**CONSIGNES:**
A. Recopiez fidèlement le passage du texte fourni qui commence aux mots « par François-Xavier Plasse » et s'arrête après « autour du globe. ».
B. D'après le texte fourni, quel est le but du projet Building Global Democracy ? Répondez en une à trois phrases.
C. Les affirmations suivantes concordent-elles avec le texte fourni ? Pour chacune, répondez par oui ou par non et citez les mots du texte qui tranchent.
(i) Le panel a eu lieu pendant le Forum Social Mondial 2009, à Belém.
(ii) Le projet doit durer dix ans.
(iii) Le projet réunit uniquement des universitaires.

**TEXTE FOURNI:**
↓

« Building Global Democracy » – Réflexions sur un panel

par François-Xavier Plasse Couture

Ce blog est un résumé du panel Building Global Democracy (BGD) élaboré par le BGD Convening Group pendant le Forum Social Mondial (FSM) 2009 se tenant à Belém au Brésil. Building Global Democracy est un projet de recherche participative qui débute tout juste et qui doit s’écheloner sur une période de cinq ans. Ce projet qui « vise à promouvoir la connaissance et l’action pour un plus grand engagement public et un plus grand contrôle populaire dans le gouvernance des affaires mondiales[1] » implique des universitaires, des activistes et des décideurs politiques venant d’un peu partout autour du globe.

↑

**DONNÉES EXTRAITES:**
↓

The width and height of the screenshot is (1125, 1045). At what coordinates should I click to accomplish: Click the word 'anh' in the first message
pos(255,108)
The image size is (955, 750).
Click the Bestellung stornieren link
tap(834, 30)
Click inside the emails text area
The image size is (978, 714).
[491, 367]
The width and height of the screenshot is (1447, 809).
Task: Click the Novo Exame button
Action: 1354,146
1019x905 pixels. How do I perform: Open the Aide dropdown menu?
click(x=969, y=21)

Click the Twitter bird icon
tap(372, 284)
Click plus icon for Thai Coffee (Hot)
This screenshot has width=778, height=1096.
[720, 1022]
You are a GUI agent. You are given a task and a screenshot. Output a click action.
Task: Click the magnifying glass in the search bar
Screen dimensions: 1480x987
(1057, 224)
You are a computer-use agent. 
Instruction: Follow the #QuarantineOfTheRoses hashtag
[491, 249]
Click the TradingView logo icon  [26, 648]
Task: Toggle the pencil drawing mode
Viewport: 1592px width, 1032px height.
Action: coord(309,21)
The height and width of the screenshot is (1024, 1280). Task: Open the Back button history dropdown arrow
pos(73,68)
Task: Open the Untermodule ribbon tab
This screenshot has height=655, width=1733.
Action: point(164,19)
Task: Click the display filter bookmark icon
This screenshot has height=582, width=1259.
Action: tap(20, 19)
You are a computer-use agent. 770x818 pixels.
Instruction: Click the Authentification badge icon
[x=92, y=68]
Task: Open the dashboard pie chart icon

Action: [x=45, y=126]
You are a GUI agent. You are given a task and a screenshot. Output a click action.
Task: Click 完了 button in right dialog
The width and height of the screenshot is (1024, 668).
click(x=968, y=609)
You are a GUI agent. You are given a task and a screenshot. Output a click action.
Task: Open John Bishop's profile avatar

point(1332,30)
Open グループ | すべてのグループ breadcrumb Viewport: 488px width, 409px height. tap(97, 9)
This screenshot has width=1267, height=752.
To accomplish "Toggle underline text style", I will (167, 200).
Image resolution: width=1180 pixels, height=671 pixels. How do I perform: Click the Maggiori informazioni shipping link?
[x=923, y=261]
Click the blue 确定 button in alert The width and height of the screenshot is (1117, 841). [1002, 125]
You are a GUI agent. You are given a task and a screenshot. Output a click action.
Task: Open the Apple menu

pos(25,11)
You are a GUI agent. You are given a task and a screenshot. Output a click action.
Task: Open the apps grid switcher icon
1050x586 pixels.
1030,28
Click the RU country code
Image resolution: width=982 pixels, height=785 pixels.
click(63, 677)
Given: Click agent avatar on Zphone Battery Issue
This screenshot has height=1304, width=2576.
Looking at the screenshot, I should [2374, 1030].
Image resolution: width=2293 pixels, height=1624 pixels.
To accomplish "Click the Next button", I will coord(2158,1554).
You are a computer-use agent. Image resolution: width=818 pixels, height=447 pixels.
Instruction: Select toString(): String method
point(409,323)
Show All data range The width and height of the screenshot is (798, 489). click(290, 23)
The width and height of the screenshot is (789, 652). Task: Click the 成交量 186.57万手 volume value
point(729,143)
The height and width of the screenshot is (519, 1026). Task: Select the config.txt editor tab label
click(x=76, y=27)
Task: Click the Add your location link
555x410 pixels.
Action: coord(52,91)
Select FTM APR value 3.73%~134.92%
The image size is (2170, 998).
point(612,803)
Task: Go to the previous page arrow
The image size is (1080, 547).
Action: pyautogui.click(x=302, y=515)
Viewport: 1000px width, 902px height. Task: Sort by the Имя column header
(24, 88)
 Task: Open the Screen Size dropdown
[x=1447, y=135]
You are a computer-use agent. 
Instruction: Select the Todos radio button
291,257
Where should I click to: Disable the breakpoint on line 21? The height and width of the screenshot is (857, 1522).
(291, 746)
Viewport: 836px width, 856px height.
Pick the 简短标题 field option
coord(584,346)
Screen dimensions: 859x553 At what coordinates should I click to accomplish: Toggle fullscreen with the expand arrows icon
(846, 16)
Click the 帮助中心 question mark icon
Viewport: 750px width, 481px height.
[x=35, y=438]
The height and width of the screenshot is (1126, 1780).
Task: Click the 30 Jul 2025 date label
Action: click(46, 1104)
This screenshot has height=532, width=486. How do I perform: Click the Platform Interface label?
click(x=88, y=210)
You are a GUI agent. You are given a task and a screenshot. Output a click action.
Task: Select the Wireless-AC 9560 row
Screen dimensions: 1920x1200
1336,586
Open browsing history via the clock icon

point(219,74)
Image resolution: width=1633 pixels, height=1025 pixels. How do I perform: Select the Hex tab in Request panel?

↑

**CORRIGÉS:**
A.
par François-Xavier Plasse Couture

Ce blog est un résumé du panel Building Global Democracy (BGD) élaboré par le BGD Convening Group pendant le Forum Social Mondial (FSM) 2009 se tenant à Belém au Brésil. Building Global Democracy est un projet de recherche participative qui débute tout juste et qui doit s’écheloner sur une période de cinq ans. Ce projet qui « vise à promouvoir la connaissance et l’action pour un plus grand engagement public et un plus grand contrôle populaire dans le gouvernance des affaires mondiales[1] » implique des universitaires, des activistes et des décideurs politiques venant d’un peu partout autour du globe.

B. Le projet vise à promouvoir la connaissance et l'action. Il cherche ainsi à obtenir un plus grand engagement public et un plus grand contrôle populaire dans la gouvernance des affaires mondiales.

C.
(i) Oui : « pendant le Forum Social Mondial (FSM) 2009 se tenant à Belém au Brésil ».
(ii) Non : « doit s’écheloner sur une période de cinq ans ».
(iii) Non : « implique des universitaires, des activistes et des décideurs politiques ».